_OBJECTIVE_
Rewrite the records from their start through the line containing "CBR9 [CBR9 (104 items)] (31, 2453)", replacing "Running" with "Jogging" and leaving everything else unchanged. Give back only those lines, and leave the pictures out of your answer.

_TASK INPUT_

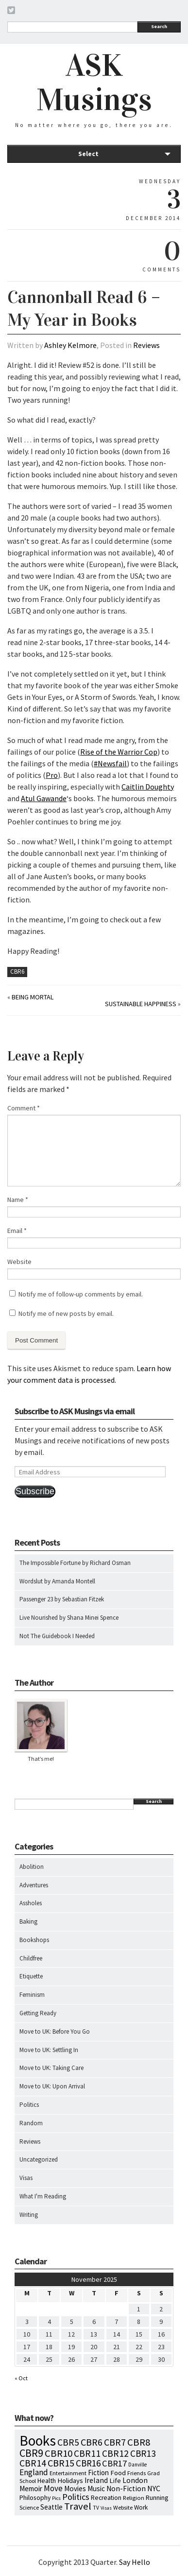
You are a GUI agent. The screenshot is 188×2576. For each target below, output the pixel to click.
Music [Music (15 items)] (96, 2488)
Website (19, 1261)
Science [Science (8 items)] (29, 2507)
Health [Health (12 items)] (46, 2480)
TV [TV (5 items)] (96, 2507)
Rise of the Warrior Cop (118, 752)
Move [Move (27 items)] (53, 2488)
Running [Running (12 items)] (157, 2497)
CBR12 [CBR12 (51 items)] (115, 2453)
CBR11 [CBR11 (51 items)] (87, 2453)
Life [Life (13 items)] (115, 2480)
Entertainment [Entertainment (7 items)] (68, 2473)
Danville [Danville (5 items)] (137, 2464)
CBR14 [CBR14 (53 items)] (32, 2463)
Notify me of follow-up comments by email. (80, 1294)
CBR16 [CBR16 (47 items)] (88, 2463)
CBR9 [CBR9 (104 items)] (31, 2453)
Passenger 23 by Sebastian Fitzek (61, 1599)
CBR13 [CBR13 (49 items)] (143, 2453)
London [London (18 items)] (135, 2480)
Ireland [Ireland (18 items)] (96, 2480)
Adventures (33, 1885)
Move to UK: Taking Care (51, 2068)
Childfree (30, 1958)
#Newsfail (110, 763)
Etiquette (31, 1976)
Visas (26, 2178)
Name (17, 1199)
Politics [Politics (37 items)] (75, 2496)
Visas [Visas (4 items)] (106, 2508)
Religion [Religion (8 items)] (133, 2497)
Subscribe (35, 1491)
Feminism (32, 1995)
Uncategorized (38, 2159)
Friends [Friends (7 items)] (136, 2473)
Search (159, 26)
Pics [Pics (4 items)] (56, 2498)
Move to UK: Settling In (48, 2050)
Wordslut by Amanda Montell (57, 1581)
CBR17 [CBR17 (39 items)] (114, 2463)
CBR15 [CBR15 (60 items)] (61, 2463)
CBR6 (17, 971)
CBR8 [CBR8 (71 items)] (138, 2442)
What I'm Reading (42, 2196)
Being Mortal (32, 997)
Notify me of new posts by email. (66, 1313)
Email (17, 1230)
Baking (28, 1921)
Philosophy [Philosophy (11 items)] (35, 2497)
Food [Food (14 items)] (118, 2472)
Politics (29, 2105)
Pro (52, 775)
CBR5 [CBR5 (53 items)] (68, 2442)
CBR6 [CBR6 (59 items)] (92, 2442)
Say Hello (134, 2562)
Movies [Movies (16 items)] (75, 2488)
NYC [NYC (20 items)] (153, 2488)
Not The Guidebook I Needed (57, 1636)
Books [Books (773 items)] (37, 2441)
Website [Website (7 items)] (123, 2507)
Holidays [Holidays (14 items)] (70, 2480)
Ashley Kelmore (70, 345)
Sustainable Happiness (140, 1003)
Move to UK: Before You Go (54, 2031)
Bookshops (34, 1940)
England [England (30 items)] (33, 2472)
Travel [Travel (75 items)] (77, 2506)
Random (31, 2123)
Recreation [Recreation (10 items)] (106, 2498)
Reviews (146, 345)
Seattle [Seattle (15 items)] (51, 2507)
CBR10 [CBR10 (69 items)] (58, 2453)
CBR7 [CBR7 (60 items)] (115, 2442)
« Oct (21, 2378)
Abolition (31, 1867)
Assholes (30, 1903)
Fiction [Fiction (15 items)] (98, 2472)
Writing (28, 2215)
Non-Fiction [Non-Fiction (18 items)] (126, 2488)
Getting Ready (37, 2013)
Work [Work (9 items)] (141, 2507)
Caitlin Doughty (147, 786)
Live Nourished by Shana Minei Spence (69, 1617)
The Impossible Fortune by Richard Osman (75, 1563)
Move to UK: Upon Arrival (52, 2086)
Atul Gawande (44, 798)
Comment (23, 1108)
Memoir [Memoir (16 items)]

_PROBLEM SOLUTION_
You are a GUI agent. The screenshot is 188×2576. For each target below, output the pixel to click.
Music [Music (15 items)] (96, 2488)
Website (19, 1261)
Science [Science (8 items)] (29, 2507)
Health [Health (12 items)] (46, 2480)
TV [TV (5 items)] (96, 2507)
Rise of the Warrior Cop (118, 752)
Move [Move (27 items)] (53, 2488)
Jogging [Jogging (12 items)] (157, 2497)
CBR12 [CBR12 (51 items)] (115, 2453)
CBR11 [CBR11 (51 items)] (87, 2453)
Life [Life (13 items)] (115, 2480)
Entertainment [Entertainment (7 items)] (68, 2473)
Danville [Danville (5 items)] (137, 2464)
CBR14 [CBR14 (53 items)] (32, 2463)
Notify me of follow-up comments by email. (80, 1294)
CBR16 [CBR16 (47 items)] (88, 2463)
CBR9 [CBR9 (104 items)] (31, 2453)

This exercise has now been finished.